= Data provided =
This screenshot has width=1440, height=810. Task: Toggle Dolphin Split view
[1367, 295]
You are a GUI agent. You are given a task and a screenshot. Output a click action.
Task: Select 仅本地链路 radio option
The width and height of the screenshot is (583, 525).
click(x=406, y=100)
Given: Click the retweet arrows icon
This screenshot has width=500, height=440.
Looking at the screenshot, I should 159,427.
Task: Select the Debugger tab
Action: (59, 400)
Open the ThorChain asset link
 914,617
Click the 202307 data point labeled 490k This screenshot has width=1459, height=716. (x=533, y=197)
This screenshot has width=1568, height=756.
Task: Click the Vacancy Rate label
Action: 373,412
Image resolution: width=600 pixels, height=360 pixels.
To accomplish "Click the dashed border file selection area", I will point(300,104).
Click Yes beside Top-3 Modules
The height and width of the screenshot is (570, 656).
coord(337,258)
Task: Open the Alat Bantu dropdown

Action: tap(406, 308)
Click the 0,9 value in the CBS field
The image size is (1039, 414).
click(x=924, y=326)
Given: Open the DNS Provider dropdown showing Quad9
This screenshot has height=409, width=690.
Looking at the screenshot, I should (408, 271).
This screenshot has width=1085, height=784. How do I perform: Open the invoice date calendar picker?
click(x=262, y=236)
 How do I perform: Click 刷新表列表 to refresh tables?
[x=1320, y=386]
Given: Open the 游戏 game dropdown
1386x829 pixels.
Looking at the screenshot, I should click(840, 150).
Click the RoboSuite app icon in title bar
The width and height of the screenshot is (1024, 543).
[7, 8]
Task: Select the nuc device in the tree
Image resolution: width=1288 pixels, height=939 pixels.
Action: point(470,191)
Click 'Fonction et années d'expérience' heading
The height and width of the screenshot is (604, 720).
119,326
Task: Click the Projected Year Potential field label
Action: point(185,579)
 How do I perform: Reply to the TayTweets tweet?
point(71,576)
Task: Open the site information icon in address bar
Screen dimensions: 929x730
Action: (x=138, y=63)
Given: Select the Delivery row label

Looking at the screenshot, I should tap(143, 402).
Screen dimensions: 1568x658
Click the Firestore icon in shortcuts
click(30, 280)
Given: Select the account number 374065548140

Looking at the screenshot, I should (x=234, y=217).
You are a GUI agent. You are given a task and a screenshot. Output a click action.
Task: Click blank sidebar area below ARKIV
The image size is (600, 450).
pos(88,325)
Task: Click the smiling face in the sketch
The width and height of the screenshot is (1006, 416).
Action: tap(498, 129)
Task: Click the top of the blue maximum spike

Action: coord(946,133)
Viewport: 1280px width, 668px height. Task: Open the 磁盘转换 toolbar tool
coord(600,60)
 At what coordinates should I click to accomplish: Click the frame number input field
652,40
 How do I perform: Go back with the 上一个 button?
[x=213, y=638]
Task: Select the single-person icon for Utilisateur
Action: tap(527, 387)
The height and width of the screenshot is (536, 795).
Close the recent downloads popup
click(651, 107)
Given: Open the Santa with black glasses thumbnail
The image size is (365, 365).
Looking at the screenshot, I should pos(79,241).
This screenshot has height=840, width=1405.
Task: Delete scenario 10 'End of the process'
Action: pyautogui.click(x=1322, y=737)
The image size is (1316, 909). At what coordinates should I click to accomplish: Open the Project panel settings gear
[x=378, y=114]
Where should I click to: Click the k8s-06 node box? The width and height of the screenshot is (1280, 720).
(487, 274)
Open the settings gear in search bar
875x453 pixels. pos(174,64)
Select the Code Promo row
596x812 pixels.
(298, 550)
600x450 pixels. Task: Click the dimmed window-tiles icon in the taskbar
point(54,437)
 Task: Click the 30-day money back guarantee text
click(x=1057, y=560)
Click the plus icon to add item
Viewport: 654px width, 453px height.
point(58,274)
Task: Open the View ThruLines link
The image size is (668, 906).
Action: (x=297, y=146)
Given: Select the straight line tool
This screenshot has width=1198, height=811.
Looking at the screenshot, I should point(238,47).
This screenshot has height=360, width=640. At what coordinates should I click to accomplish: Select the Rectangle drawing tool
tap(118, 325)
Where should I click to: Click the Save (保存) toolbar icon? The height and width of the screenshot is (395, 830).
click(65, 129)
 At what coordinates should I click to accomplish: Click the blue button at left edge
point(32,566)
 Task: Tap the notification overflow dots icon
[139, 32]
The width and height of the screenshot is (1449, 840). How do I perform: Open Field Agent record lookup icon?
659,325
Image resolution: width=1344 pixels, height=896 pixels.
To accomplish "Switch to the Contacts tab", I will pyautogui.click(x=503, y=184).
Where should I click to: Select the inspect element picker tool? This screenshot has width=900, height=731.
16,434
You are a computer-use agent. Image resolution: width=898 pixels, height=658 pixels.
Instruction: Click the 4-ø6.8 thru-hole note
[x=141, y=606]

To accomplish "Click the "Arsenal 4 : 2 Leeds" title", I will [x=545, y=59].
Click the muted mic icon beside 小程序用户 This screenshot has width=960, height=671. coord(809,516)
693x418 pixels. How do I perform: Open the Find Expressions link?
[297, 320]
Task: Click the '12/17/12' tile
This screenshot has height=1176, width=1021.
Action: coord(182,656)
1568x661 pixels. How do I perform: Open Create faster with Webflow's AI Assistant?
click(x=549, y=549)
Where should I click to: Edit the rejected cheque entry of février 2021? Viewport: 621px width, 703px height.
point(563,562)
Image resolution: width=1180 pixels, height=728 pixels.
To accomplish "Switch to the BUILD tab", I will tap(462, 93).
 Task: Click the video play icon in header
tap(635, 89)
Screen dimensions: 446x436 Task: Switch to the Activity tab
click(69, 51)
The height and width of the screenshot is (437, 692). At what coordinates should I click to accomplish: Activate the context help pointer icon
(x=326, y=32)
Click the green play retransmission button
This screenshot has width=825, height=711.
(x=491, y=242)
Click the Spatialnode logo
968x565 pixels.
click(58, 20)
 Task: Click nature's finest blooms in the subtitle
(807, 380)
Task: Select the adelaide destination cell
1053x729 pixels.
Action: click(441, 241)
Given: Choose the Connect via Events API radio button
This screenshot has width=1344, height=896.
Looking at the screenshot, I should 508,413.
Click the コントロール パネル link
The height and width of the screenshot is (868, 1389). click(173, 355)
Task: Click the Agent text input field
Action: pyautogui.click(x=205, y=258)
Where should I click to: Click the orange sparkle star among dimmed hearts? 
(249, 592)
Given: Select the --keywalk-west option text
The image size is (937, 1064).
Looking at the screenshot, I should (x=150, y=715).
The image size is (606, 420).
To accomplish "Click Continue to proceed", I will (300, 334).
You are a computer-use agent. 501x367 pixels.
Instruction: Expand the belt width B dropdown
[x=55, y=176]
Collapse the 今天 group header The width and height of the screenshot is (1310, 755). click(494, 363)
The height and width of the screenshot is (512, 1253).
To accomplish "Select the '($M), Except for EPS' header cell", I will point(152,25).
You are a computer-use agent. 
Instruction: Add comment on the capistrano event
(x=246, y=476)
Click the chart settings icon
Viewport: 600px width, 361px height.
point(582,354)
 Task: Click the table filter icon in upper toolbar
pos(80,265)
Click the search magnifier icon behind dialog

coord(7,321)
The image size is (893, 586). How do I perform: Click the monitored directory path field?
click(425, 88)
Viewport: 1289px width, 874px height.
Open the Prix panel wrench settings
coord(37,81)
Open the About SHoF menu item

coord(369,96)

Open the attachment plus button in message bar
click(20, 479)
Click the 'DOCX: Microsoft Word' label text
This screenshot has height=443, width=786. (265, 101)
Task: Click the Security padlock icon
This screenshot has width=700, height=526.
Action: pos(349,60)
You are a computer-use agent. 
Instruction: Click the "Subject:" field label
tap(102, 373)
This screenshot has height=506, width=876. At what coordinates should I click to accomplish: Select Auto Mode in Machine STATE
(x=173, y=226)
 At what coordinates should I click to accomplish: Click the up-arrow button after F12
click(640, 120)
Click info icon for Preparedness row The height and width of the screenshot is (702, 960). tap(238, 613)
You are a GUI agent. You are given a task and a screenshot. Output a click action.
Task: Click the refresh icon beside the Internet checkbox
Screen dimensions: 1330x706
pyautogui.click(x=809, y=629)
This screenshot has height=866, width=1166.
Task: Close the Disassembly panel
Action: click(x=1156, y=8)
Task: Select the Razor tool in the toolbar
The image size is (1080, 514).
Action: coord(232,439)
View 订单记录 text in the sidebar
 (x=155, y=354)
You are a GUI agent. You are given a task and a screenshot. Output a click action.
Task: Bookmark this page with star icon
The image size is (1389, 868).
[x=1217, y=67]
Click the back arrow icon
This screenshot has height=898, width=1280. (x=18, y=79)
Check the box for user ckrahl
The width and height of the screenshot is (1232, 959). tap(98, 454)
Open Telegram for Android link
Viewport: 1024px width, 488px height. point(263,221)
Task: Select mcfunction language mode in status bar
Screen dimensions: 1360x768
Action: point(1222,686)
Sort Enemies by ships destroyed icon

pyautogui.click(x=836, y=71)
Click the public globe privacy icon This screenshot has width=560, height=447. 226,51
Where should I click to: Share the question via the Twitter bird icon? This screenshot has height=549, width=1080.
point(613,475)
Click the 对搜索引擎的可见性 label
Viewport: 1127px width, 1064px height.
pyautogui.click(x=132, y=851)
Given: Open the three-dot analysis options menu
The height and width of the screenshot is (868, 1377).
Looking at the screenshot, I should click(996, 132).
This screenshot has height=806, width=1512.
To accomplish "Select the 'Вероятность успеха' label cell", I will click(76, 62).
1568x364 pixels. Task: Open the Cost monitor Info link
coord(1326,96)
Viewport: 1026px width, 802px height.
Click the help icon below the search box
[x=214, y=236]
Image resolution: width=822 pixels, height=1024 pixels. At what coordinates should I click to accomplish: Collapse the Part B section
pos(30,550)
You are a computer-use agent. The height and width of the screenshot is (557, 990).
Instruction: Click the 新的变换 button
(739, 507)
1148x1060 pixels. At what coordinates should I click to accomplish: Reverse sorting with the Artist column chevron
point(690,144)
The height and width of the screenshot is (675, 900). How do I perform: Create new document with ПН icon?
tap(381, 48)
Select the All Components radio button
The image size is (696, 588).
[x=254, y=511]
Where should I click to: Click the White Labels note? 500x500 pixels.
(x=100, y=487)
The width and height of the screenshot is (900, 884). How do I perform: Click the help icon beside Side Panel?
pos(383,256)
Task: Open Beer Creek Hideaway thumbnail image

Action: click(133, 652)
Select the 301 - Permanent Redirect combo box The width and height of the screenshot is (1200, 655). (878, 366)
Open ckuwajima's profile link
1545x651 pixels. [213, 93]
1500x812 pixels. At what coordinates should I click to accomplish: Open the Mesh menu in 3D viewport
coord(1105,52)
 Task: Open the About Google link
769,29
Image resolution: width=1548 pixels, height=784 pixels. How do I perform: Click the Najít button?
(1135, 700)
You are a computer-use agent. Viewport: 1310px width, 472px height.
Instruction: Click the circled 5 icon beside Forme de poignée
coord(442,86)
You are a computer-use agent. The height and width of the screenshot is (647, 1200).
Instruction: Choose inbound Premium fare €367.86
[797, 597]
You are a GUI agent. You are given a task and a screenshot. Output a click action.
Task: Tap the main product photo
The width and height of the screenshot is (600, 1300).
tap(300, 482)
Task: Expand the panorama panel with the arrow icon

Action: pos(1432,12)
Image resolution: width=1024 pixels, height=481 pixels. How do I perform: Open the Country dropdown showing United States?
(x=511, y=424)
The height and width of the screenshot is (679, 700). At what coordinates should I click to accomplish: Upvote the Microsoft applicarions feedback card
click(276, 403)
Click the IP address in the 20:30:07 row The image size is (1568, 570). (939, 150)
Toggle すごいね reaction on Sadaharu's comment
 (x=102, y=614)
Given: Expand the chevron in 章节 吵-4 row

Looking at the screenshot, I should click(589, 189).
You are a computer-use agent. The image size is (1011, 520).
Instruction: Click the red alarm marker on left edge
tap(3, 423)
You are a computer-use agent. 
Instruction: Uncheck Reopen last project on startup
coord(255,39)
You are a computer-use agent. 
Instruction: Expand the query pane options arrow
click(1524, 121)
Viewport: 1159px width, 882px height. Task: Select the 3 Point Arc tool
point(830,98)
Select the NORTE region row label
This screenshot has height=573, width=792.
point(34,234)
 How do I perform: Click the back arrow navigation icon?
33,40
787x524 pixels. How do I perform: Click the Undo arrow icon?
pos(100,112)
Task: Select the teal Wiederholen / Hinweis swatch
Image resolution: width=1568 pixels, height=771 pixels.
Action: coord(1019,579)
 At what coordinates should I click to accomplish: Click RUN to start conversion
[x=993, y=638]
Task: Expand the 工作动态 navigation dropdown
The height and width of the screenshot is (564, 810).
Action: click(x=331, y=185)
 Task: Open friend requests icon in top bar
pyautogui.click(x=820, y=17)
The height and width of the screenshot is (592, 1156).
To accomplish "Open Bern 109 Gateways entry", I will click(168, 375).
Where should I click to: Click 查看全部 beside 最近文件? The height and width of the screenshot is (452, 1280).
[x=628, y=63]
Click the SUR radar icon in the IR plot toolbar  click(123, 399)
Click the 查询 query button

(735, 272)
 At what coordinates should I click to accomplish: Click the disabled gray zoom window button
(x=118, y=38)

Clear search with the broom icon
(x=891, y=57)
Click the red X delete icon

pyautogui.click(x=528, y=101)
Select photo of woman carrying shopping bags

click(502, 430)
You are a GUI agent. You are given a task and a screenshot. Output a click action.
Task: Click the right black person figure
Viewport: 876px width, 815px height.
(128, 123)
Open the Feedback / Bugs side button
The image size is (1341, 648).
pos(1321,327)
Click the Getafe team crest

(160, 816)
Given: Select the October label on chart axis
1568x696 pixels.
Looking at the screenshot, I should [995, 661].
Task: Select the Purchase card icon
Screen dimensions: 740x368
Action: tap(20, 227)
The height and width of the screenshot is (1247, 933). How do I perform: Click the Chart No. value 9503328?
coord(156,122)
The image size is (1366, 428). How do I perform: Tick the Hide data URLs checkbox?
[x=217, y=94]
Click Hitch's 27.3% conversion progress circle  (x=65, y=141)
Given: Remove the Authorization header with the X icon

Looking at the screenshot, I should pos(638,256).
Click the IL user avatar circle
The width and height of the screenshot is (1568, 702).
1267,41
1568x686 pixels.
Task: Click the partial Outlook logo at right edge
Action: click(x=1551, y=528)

= What the task asks =
Check each line of the records for the word "radio" and extract those that contain it.

= Solution to this problem =
Task: Select 仅本地链路 radio option
Given: Choose the Connect via Events API radio button
Select the All Components radio button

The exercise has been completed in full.